Furthermore, the LDA showed that Mumbai samples significantly differed from Kakinada and Puri populations, forming a separate cluster suggesting that the individuals captured were exposed to different environmental conditions. The classification matrix of shape contours derived from the Wavelet transform analysis of otolith showed a separation of populations collected from three different locations along the Indian coast. One possible explanation for those specific differences is related to the dominant oceanographic processes along the west coast of India. Habitat temperature is a vital environmental factor that affects the growth of fish and otolith morphometry. Neat et al. (2008) investigated that 2°C changes in water temperature can lead to variation in opacity and daily increments of otoliths width in Atlantic cod (Gadus morhua). Variation in otolith shape may occur due to changes in water column temperature along the latitudinal gradient (Castro et al. 2015; Cuevas et al 2019). It is supported by the theory given by Lombarte & Lieonart (1993) otolith shape can be varied among the populations that might have grown up at the same temperature and growing conditions like other morphometric traits, which reflects the combined effect of genetic variation and local environmental condition, such as water depth, salinity, pressure, and water temperature.
East and West coast of India exhibited wide seasonal temperature fluctuation of its surface water. Moreover, salinity is higher on the west coast of India than on the east coast, most probably due to the heavy discharge of freshwater from the major rivers into the east coast. This might be the probable reason for the otolith shape variation and sampling locations. Different multivariate analyses of the Wavelet shape descriptors, i.e., permutation tests, showed significantly different dorsal and ventral parts than in other locations. Food availability in that area may be the possible attribute for the fastest deposition of otolith increments. Food availability in the Arabian Sea is much higher than in the Bay of Bengal. Because seasonal upwelling of cold, nutrient-rich waters along the western coast of India contribute significantly to primary production (Panikkar and Jayaraman 1996). Thus, different growth rates of fishes contribute to the otolith shape variations among the observed populations. The protein content of food items consumed by fish directly affects otolith development. The fish's growth rate is directly related to the otolith shape (Gauldie and Nelson 1990) because faster-growing fishes usually have daily ring deposition, whereas fewer rings are observed in slow-growing fishes (Geffen 1982; Fox et al. 2003). Thus, differences in the consumption of type and quality of food items result in differences in otolith shape (Mille et al. 2016).

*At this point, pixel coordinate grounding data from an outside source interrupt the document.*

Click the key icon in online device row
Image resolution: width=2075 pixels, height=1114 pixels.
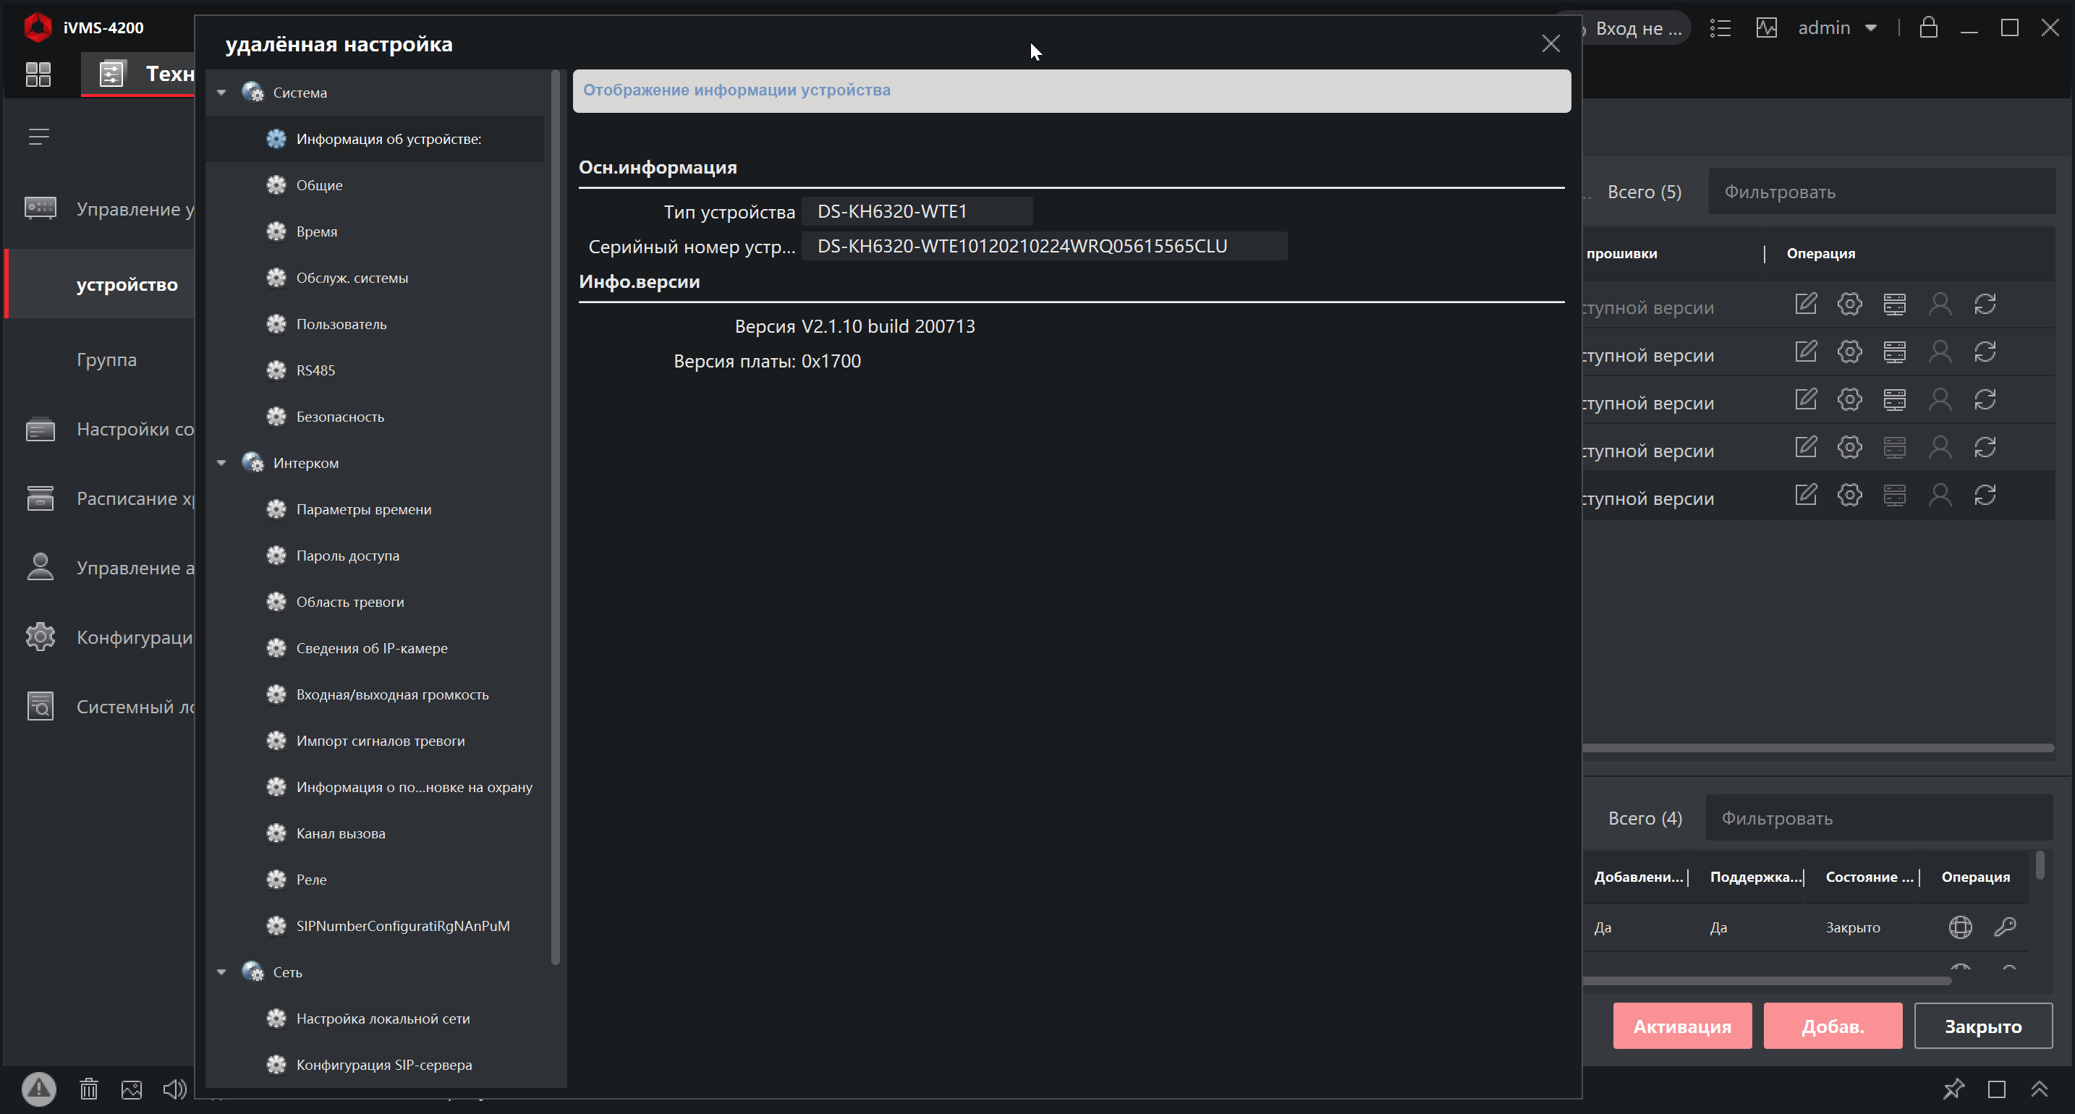2005,927
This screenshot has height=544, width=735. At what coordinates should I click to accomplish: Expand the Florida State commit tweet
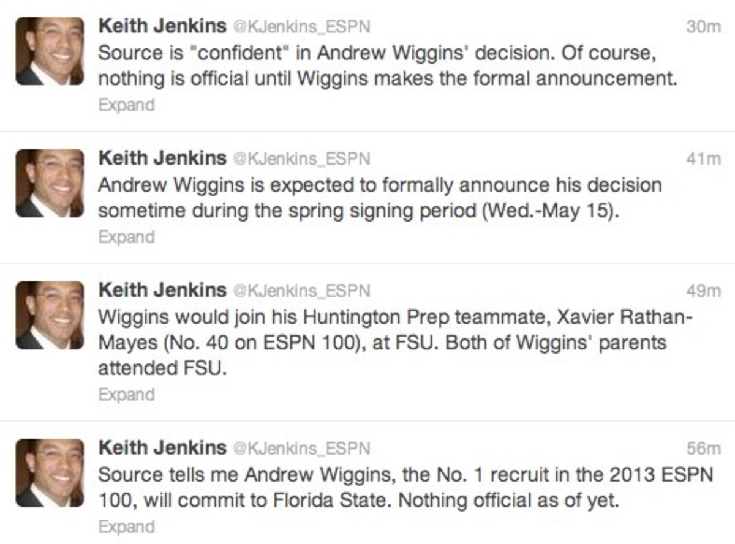[126, 526]
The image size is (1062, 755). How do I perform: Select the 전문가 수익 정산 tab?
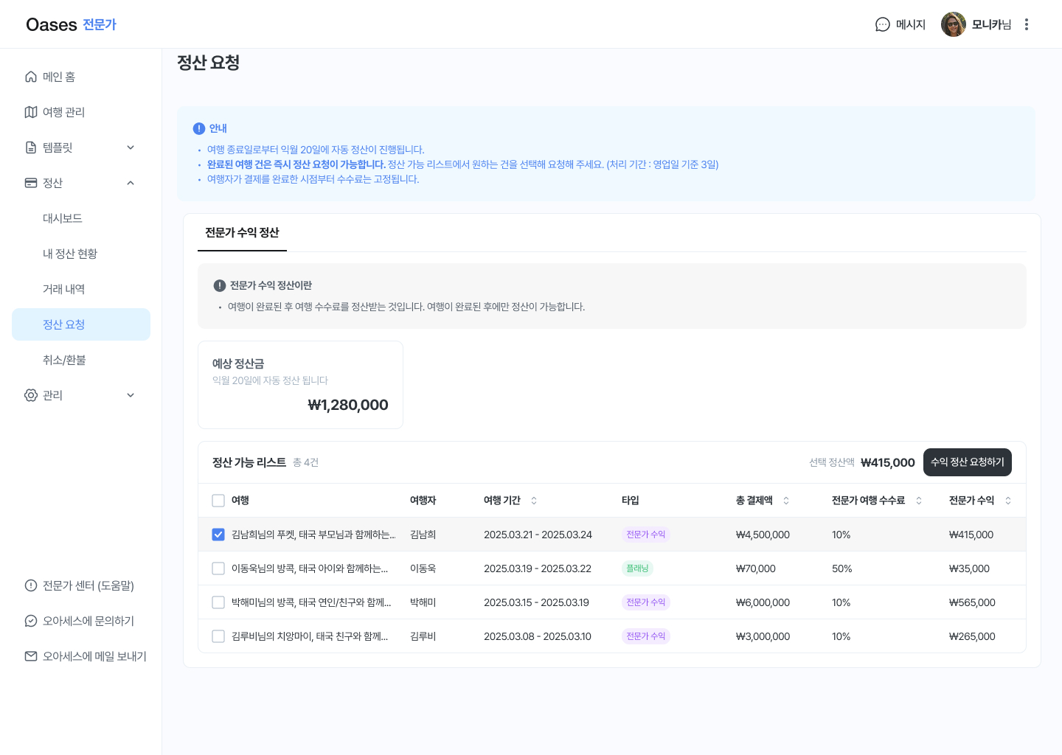[242, 233]
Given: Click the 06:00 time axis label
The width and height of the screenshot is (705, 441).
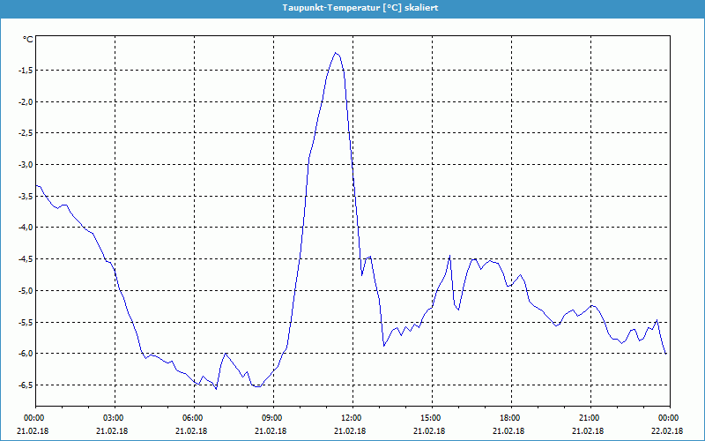Looking at the screenshot, I should 193,418.
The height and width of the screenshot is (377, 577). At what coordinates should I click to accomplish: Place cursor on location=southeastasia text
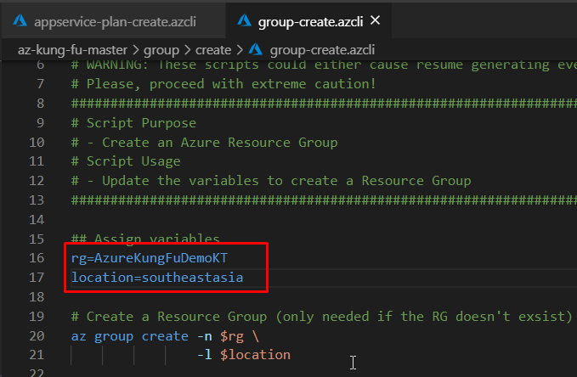pyautogui.click(x=157, y=278)
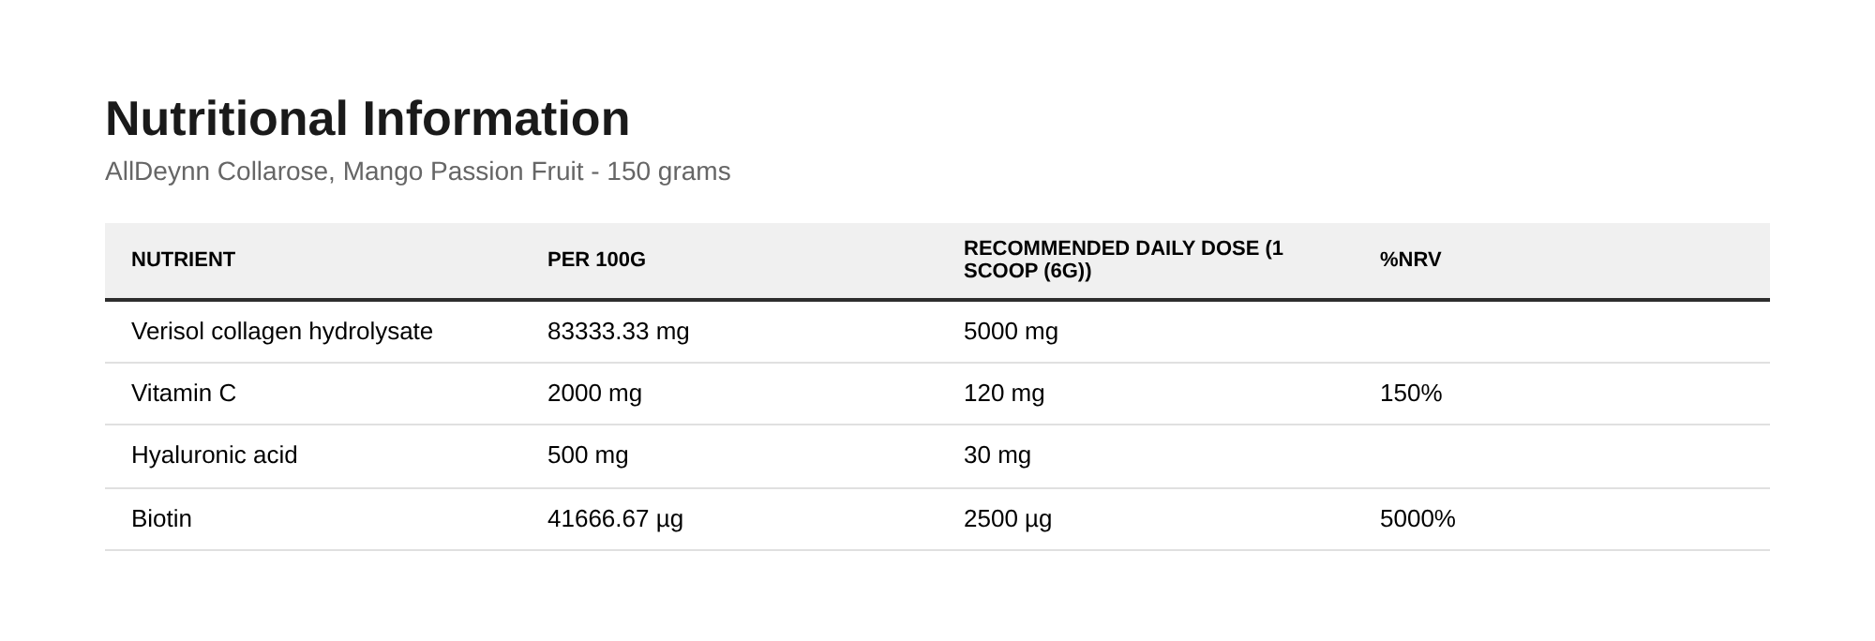The height and width of the screenshot is (641, 1875).
Task: Click the 5000 mg collagen dose cell
Action: [1011, 332]
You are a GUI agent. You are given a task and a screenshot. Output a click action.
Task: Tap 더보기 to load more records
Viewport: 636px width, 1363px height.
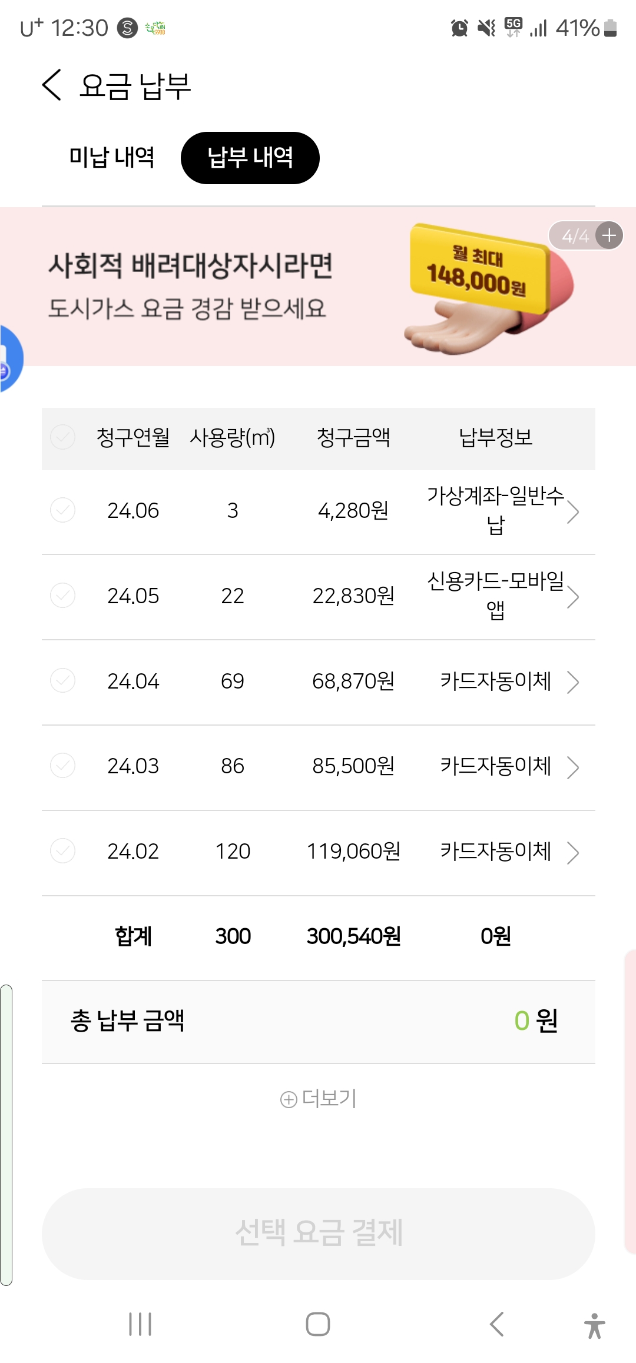(x=319, y=1099)
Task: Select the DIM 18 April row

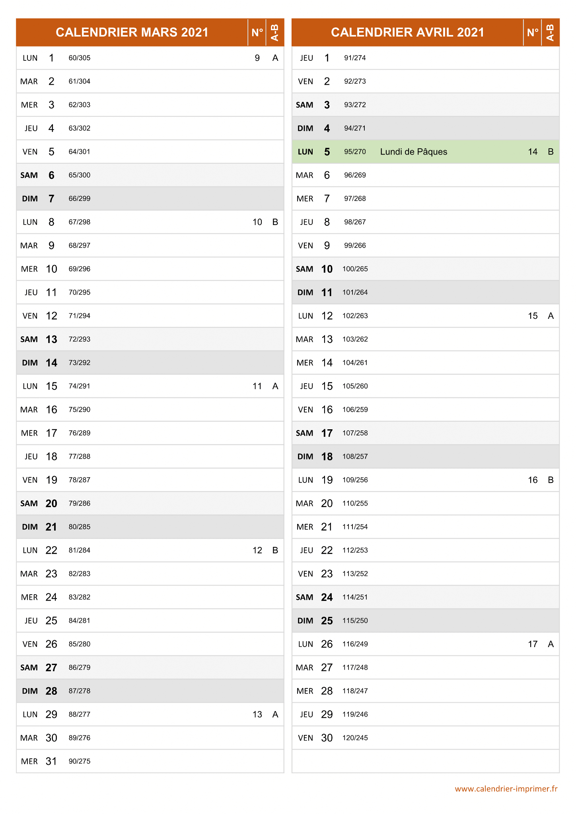Action: (x=426, y=457)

Fluctuations of the diet in terms of quantity and frequency also determine otolith's shape significantly over a short period (Gagliano and McCormick 2004). A similar study conducted by Hussy (2008) stated that the size and number of lobes formed in the otolith are greatly influenced by feeding. However, otolith shape development depends on fed consumption and fishes' growth rate. Therefore, differences in food items consumed by Yellow striped" goatfish in the different environmental conditions may affect the shape of the otolith.